Si tratta di un commento biblico su una delle caratteristiche più evidenti dell’ebraismo: la differenza tra azione e credo, tra asiyah e shemiyah, tra fare e capire. I cristiani hanno la teologia. Gli ebrei hanno la legge. Si tratta di due approcci molto diversi alla vita religiosa. L’ebraismo è una comunità d’azione. Riguarda il modo in cui le persone interagiscono tra loro. Si tratta di portare Dio negli spazi condivisi della nostra vita collettiva. Proprio come conosciamo Dio attraverso ciò che fa, così Dio ci chiede di portarlo in ciò che facciamo. In principio, come diceva Goethe, era l’azione. Per questo l’ebraismo è una religione della legge, perché la legge è l’architettura del comportamento.
Quando invece si tratta di credenze, di credo, di dottrina, di tutte quelle cose che dipendono dalla shemiyah piuttosto che dalla asiyah, dalla comprensione piuttosto che dall’azione: su questo l’ebraismo non chiede l’unanimità. Non perché l’ebraismo manchi di credenze. Al contrario l’ebraismo è quello che è, proprio grazie alle nostre credenze, soprattutto la credenza nel monoteismo perché c’è, almeno e al massimo, un solo Dio. La Torà ci parla in Bereshit della creazione, in Shemot della redenzione e nella parashà di questa settimana della rivelazione.
L’ebraismo è un insieme di credenze, ma non è una comunità basata sull’unanimità del modo in cui comprendiamo e interpretiamo tali credenze. Riconosce che siamo intellettualmente e temperamentalmente diversi. L’ebraismo ha avuto i suoi razionalisti e i suoi mistici, i suoi filosofi e i suoi poeti, i suoi naturalisti e i suoi soprannaturalisti: Rabbi Ishmael e Rabbi Akiva, Judah Halevi e Maimonide, il Gaon di Vilna e il Baal Shem Tov. Cerchiamo l’unanimità nella halachah, non nell’Haggadah. Na’aseh, agiamo allo stesso modo, ma nishma, comprendiamo ciascuno a modo suo. Questa è la differenza tra il modo in cui serviamo Dio, collettivamente, e il modo in cui comprendiamo Dio, individualmente.

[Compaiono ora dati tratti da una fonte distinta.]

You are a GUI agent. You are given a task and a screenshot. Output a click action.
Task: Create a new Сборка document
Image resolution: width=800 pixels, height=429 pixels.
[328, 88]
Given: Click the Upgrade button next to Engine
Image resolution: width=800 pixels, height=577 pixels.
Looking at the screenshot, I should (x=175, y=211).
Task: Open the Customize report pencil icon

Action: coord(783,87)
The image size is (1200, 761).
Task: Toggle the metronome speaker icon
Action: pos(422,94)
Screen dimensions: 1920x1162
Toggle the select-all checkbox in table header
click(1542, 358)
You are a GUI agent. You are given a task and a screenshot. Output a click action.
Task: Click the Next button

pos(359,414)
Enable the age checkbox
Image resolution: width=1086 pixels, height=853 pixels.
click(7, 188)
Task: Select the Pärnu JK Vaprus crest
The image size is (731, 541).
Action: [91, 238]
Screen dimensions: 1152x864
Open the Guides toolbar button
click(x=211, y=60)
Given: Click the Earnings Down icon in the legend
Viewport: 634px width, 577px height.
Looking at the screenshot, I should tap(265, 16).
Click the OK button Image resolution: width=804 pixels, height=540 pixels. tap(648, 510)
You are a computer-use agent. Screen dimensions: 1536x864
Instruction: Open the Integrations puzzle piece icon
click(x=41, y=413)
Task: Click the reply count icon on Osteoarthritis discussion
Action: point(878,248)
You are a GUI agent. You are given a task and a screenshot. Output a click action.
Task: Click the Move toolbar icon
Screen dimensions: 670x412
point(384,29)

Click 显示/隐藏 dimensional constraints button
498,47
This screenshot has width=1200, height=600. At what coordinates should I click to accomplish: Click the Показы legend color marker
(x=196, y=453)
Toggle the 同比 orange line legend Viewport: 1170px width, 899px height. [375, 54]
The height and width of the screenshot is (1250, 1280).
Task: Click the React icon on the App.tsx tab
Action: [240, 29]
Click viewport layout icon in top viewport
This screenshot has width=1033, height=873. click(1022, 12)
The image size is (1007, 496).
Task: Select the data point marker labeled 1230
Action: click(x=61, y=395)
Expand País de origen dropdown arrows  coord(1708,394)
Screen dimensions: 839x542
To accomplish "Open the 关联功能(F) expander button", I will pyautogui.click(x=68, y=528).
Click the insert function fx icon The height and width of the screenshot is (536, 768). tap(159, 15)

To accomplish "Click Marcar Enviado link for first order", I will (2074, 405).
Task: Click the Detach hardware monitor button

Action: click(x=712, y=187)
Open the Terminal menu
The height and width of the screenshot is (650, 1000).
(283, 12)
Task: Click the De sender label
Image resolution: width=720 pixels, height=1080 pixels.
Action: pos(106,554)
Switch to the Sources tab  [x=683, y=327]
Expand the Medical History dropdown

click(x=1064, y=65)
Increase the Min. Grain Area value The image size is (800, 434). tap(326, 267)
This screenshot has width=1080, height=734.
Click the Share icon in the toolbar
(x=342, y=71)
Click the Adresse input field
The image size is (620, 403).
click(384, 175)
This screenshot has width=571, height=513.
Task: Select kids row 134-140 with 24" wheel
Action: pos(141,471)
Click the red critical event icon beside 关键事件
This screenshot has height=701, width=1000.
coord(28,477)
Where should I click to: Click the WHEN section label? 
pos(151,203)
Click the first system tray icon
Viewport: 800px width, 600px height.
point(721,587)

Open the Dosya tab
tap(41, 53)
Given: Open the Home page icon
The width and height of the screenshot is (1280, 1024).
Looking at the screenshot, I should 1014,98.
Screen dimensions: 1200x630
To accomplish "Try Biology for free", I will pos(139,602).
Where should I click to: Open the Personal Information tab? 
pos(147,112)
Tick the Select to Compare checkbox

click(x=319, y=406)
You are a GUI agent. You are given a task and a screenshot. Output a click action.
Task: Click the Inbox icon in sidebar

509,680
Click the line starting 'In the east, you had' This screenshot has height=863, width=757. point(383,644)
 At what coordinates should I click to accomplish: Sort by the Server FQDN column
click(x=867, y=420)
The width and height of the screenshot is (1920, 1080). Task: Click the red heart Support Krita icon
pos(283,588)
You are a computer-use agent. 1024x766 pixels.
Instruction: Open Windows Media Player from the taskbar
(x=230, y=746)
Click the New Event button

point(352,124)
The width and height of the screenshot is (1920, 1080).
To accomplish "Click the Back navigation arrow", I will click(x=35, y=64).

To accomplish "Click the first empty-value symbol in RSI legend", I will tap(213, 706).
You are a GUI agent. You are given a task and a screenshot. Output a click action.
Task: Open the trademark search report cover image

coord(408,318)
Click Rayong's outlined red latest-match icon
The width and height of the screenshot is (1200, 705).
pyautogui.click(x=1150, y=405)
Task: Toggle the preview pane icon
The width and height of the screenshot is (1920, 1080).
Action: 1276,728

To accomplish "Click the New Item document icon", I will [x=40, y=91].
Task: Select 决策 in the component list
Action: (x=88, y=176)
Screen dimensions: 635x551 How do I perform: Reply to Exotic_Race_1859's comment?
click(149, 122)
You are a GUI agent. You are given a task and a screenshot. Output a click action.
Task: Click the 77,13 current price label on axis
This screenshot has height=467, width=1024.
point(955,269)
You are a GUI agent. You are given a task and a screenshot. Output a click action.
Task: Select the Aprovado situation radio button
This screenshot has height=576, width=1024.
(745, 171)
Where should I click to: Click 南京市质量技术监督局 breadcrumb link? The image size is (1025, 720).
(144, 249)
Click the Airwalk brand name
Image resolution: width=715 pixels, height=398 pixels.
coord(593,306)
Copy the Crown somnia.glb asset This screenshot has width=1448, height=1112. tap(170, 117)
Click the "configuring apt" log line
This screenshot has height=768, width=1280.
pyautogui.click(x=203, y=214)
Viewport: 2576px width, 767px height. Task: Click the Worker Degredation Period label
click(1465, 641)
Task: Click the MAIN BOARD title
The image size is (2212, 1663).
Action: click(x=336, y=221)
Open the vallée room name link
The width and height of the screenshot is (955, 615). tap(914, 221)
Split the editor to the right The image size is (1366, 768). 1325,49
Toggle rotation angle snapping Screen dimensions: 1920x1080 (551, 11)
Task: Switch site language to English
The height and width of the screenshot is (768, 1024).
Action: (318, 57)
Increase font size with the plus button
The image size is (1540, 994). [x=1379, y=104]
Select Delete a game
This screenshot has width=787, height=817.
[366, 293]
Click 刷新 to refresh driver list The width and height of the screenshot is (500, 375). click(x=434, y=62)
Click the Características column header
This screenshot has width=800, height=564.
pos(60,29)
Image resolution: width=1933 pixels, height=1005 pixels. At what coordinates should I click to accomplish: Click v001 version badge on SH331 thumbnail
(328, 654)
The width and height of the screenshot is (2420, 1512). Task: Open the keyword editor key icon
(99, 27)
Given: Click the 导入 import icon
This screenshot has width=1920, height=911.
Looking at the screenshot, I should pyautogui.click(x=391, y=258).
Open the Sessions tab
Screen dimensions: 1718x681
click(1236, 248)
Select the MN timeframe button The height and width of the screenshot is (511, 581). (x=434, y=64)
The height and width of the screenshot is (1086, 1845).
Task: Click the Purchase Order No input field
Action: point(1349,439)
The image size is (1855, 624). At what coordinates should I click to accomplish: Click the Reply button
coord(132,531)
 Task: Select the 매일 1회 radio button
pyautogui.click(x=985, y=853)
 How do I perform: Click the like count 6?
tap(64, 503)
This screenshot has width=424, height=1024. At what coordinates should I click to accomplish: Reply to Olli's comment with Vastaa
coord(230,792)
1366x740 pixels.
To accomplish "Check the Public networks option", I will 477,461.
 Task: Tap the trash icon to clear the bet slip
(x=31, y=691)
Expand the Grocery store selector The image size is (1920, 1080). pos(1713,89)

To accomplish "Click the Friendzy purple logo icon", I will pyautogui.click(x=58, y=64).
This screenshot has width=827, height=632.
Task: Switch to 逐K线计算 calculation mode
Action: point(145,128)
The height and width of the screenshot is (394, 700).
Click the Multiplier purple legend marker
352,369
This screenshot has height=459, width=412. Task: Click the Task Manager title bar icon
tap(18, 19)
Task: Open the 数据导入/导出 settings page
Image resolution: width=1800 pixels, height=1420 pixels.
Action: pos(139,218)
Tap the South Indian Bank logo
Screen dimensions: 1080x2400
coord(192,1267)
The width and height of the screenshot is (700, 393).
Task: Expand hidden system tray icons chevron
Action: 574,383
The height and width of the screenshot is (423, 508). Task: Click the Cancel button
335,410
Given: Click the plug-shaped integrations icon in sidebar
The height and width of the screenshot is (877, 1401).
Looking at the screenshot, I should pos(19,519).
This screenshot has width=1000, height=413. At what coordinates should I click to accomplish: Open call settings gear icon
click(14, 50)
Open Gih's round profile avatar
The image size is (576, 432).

L’aspetto affascinante è che questa caratteristica ben nota dell’ebraismo è già segnalata nella Torà: nella differenza tra il modo in cui si parla di na’aseh, “come uno”, “con una sola voce”, e nishma, senza un particolare consenso collettivo.
I nostri atti, i nostri na’aseh, sono pubblici. I nostri pensieri, i nostri nishma, sono privati. È così che arriviamo a servire Dio insieme, pur relazionandoci a Lui individualmente, nell’unicità del nostro essere.